Celebrating the Unpopular Arts
 
Now I want to see Oscar the Grouch as one of Batman’s eyes on the street

Now I want to see Oscar the Grouch as one of Batman’s eyes on the street

The November (cover dated) comics where I saw ABC’s Saturday morning schedule advertised also had ads for another kids’ show on another network. Though I couldn’t have known it at the time, the show was a little bit different.

Looking at that ad I would have had no idea how big a deal Sesame Street would be. After my family arrived in the U.S.A. I became aware of the show but I can’t recall I had any interest. At 11 I was too old for the target audience but not old enough to find charm in shows directed at younger kids. By contrast I found Electric Company fun when it debuted on PBS a couple of years later.
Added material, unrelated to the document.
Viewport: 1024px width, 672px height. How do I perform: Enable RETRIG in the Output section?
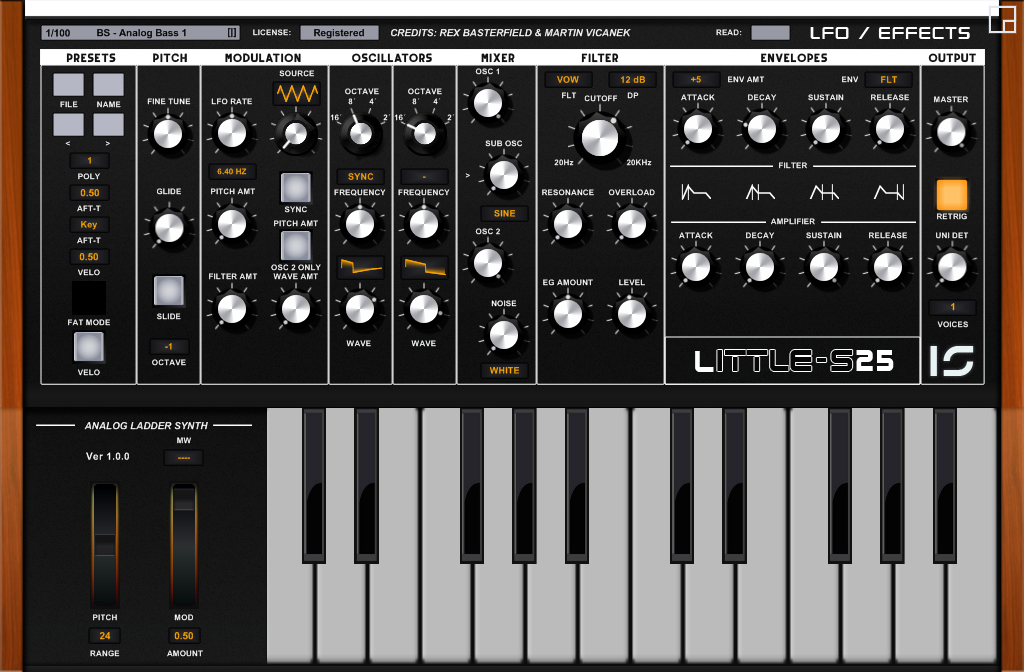[x=952, y=196]
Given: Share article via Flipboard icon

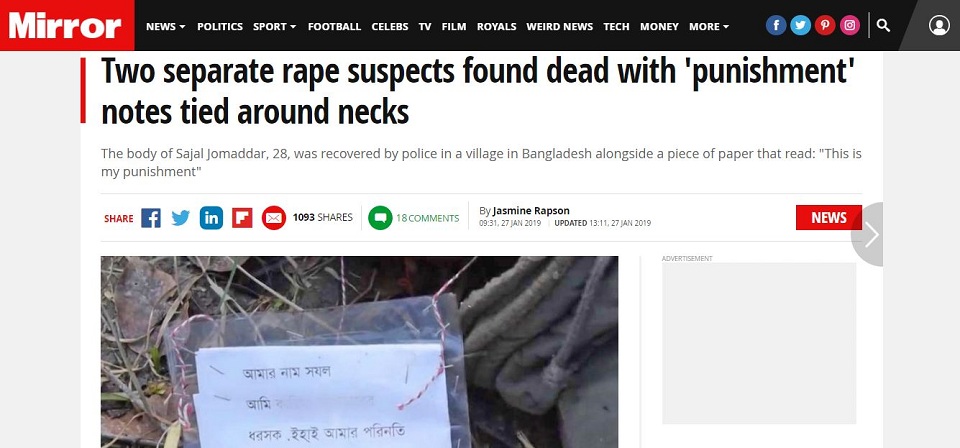Looking at the screenshot, I should pyautogui.click(x=242, y=218).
If I’d seen the advertisement (it came out during my absence from comics reading), the presence of Superman and Batman might have convinced me to watch it. Does anyone know what their role on the show was and how long it lasted?

 

9 Comments

  1. Alaric

    I remember that there were occasional short Superman cartoons, teaching letters and sounds, I think? I don’t remember ever seeing Batman on Sesame Street.

  2. Gavin

    As an original season one Sesame Street viewer, I vaguely remember the cartoons when they were on. At four or five year old, they weren’t what held my attention the most (let’s drop more cakes down those stairs and run some more psychadelic counting cartoons!), and they disappeared from the show pretty quickly, so I suppose I wasn’t alone in that assessment.

    Here’s one:
    https://youtu.be/VUQfNxeKqjY?si=k4eBKaJCHKlr4x5X

    Better still, here’s more information than you can shake a batarang at, from the Muppet Wiki:
    https://muppet.fandom.com/wiki/Batman

  3. Jeff Nettleton

    Filmation was producing the Batman/Superman Hour and produced the cartoons, specifically for Sesame Street. There was one Superman (“S is For Superman”) and I think 3 Batman cartoons, plus one where Batman, speaking from a TV (Voiced by Olan Soule, the voice actor of the cartoons) offering a compromise to Bert & Ernie, who are arguing about watching Batman and The Man From Alphabet.
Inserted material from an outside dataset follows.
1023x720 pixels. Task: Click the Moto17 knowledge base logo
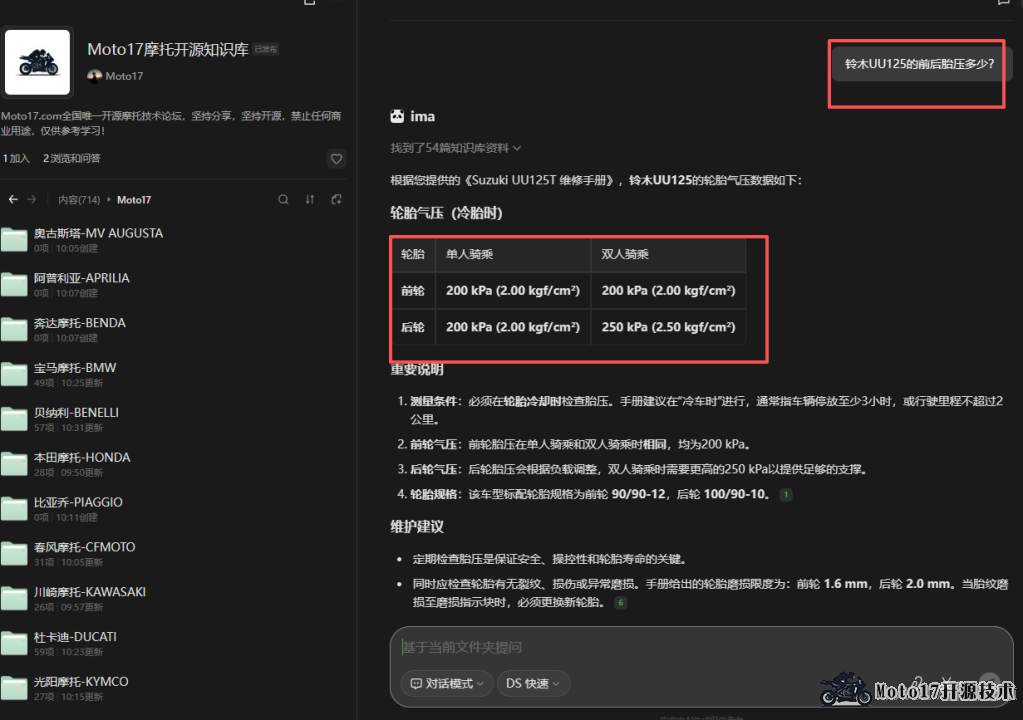(38, 62)
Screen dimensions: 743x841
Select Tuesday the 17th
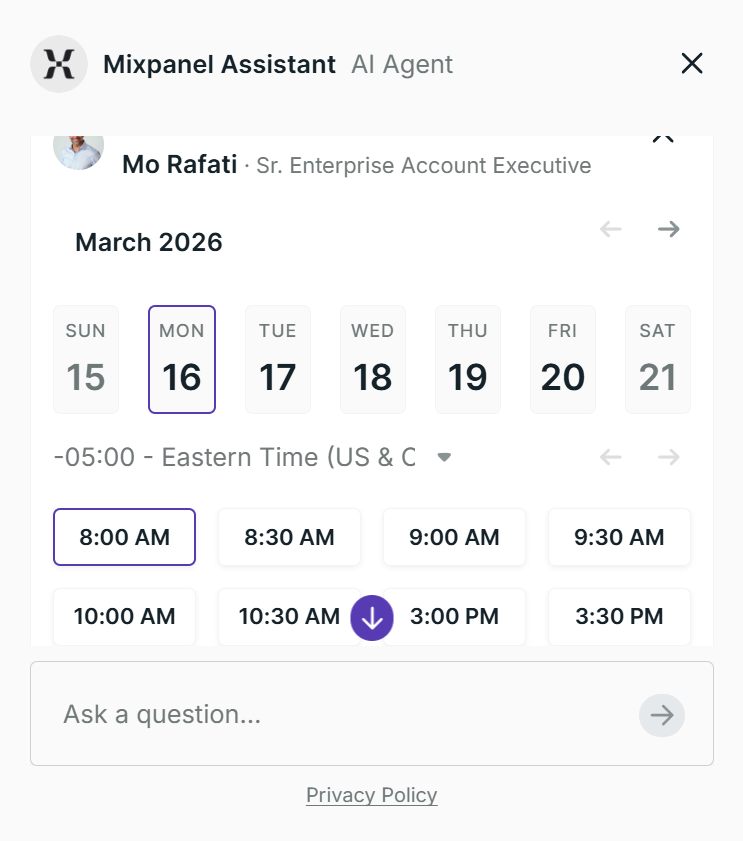pos(277,360)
    I held memories of the Penguin cartoon, into my adult years, but other people never seemed to recall them. I was there with Sesame Street, from the beginning, when David was there, a different Gordon and before Luis and Maria.

    The Filmation segments were there through the first few years, in repeats, maybe up to 1971-72? Just a guess, based on my age, at that time. I still watched, as I got older, with my little sister, as well as The Electric Company and Mr Roger’s Neighborhood.

    The original voice actors are used (Olan Soule & Casey Kasem, for Batman & Robin, Ted Knight, for Joker & Penguin, Bud Collyer as Superman) and Filmation producer Lou Scheimer voices the Penguin’s henchmen.

    In this time frame, there were also commercials for the US Air Force recruiting, with Mission Impossible’s Peter Lupus, as Superman.

      1. Jeff Nettleton

        Electric Company was great. Between Sesame Street and The Electric Company, that was how I first learned to read. Sesame introduced you to the letters and other concepts, then the Electric Company had the silhouette segment, where two people would pronounce syllables of words, then the entire word. My mother once told me she discovered I could read when we drove somewhere and I was sounding out names on road signs.

        1. I remember catching it while in college, by which point I was old enough not to be embarrassed watching “kid stuff.”
          Weird to think now that it had Rita Moreno in the cast — at the time I didn’t know who she was, other than “actor.”